Iran : l’AIEA et l’organisme de surveillance nucléaire affirment que l’Iran enrichit jusqu’à 60 % l’installation nucléaire souterraine de Fordow





CNN

L’Iran a commencé à produire uranium enrichi jusqu’à 60% dans son installation nucléaire souterraine de Fordow, a déclaré mardi le directeur général de l’Agence internationale de l’énergie atomique (AIEA), Rafael Grossi, rapprochant le pays des matériaux de qualité militaire.

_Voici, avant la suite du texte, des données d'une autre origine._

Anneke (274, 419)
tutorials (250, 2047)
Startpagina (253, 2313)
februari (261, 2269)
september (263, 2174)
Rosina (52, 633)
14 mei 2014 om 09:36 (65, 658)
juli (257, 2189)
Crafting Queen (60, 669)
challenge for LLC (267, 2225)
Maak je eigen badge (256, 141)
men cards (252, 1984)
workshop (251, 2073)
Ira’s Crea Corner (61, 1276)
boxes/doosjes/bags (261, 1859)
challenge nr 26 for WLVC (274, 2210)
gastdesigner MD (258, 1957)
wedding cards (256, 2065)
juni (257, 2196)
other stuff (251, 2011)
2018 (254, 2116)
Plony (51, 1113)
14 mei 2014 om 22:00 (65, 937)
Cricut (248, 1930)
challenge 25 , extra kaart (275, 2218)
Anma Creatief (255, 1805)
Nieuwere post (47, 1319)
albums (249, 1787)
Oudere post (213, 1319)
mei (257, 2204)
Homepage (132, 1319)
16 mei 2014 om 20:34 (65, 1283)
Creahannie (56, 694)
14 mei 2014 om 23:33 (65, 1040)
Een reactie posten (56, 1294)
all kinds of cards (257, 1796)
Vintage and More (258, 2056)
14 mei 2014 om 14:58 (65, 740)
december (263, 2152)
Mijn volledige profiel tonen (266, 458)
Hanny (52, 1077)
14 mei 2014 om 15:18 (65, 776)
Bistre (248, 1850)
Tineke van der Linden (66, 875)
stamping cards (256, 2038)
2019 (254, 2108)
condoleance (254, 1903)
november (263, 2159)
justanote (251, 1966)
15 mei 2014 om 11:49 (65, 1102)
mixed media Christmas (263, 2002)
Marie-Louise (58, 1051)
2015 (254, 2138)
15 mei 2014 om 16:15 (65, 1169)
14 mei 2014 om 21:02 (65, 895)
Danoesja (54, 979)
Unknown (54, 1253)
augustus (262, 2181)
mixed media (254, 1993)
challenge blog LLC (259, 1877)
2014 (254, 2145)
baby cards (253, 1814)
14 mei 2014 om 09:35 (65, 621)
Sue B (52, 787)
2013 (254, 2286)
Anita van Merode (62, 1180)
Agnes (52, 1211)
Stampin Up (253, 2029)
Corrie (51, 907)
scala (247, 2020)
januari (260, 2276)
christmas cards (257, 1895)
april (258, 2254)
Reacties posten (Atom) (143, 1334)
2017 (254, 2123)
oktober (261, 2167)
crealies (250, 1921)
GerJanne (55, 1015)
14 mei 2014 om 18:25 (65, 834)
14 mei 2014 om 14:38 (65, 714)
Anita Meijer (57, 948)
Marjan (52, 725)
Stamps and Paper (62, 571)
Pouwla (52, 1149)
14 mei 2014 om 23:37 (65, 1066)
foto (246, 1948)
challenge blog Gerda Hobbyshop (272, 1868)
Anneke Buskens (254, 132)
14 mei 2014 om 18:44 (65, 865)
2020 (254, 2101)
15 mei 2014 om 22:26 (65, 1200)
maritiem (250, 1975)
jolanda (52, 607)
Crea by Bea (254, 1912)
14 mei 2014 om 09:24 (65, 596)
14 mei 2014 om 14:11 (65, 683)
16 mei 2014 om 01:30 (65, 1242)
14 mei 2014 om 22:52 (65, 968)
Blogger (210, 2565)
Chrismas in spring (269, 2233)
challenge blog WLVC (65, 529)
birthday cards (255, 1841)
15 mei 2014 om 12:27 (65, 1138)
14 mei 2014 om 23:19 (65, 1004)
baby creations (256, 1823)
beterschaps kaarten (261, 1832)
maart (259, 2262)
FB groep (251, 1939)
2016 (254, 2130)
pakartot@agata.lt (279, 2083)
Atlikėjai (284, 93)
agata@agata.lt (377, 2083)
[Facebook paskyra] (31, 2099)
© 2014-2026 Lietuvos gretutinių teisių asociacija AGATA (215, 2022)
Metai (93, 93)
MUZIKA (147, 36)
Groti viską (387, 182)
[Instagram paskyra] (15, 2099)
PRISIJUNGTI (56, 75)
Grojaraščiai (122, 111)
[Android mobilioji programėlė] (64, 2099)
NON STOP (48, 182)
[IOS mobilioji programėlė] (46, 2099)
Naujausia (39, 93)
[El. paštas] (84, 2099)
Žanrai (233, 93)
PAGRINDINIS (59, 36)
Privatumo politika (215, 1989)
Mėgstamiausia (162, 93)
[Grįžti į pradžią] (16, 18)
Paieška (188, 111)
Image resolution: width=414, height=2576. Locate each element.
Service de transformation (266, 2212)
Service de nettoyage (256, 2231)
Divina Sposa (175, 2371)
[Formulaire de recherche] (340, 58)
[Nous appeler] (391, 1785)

« L’Iran avait commencé à produire de l’uranium hautement enrichi – UF6 enrichi jusqu’à 60 % – en utilisant les deux cascades existantes de centrifugeuses IR-6 dans l’usine d’enrichissement de combustible de Fordow (FFEP), en plus de cette production qui a eu lieu à Natanz depuis avril 2021. « , a déclaré l’AIEA dans un communiqué.

Le communiqué ajoute que l’Iran a installé plus de « cascades de centrifugeuses IR-6 avancées » et prévoit une « expansion significative de la production d’uranium faiblement enrichi – UF6 enrichi jusqu’à 5% ou jusqu’à 20% – à Fordow », qui est près du nord. -ville centrale de Qom, grâce à ces centrifugeuses avancées.

Cela survient quelques heures après que les médias d’État iraniens Press TV ont rapporté que l’Iran avait informé l’AIEA qu’il avait commencé à augmenter son enrichissement d’uranium au niveau de pureté de 60% en représailles au conseil des gouverneurs de l’AIEA appelant l’Iran à coopérer à une enquête sur des traces inexpliquées d’uranium trouvées sur des sites iraniens non divulgués.

Téhéran « a décrit cette décision comme un message fort à la récente résolution anti-iranienne adoptée par le Conseil des gouverneurs de l’AIEA », a déclaré Press TV.

La déclaration de l’AIEA a ajouté : « Le directeur général Grossi a déclaré que l’Agence informera l’Iran de son intention d’augmenter la fréquence et l’intensité de ses activités de vérification au FFEP conformément à l’accord de garanties ».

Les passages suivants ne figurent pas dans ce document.